### What to produce
Print, exactly as written, the line in the entries below that contains "At what coordinates" and every line after it up to and including the last. Omit pictures.

### Dataset excerpts
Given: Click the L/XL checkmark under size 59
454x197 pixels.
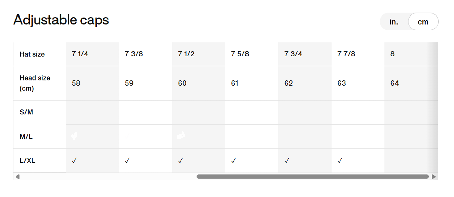Looking at the screenshot, I should [127, 161].
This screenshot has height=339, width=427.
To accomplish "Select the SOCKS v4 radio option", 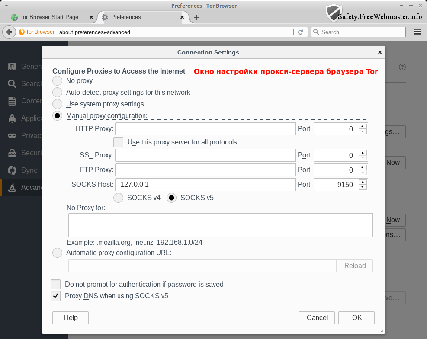I will [x=118, y=198].
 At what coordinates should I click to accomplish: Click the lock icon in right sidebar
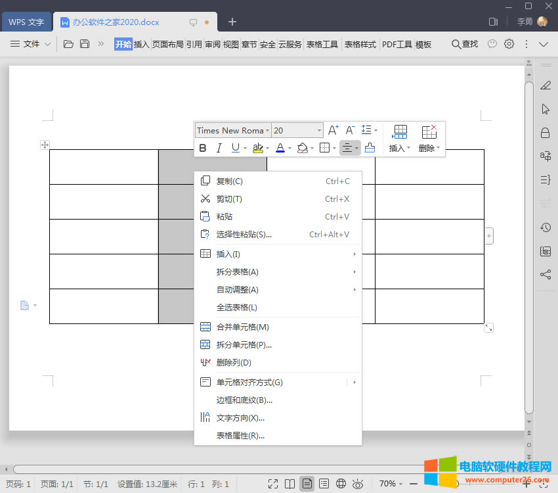(x=545, y=133)
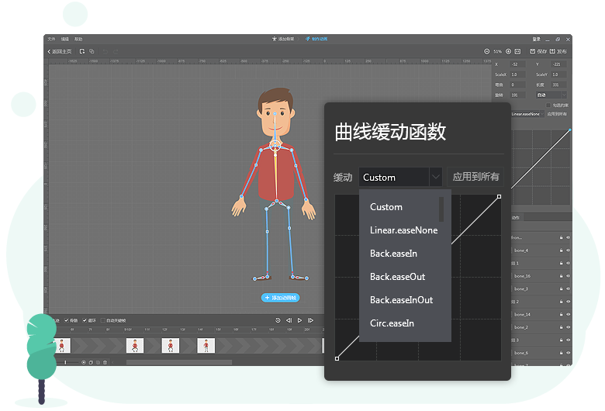The image size is (605, 411).
Task: Switch to the 制作动画 tab
Action: coord(316,39)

### Reply
 At what coordinates should I click to accomplish: Click the lock icon in right sidebar
(x=545, y=133)
The image size is (605, 411).
Task: Switch to the 制作动画 tab
Action: coord(316,39)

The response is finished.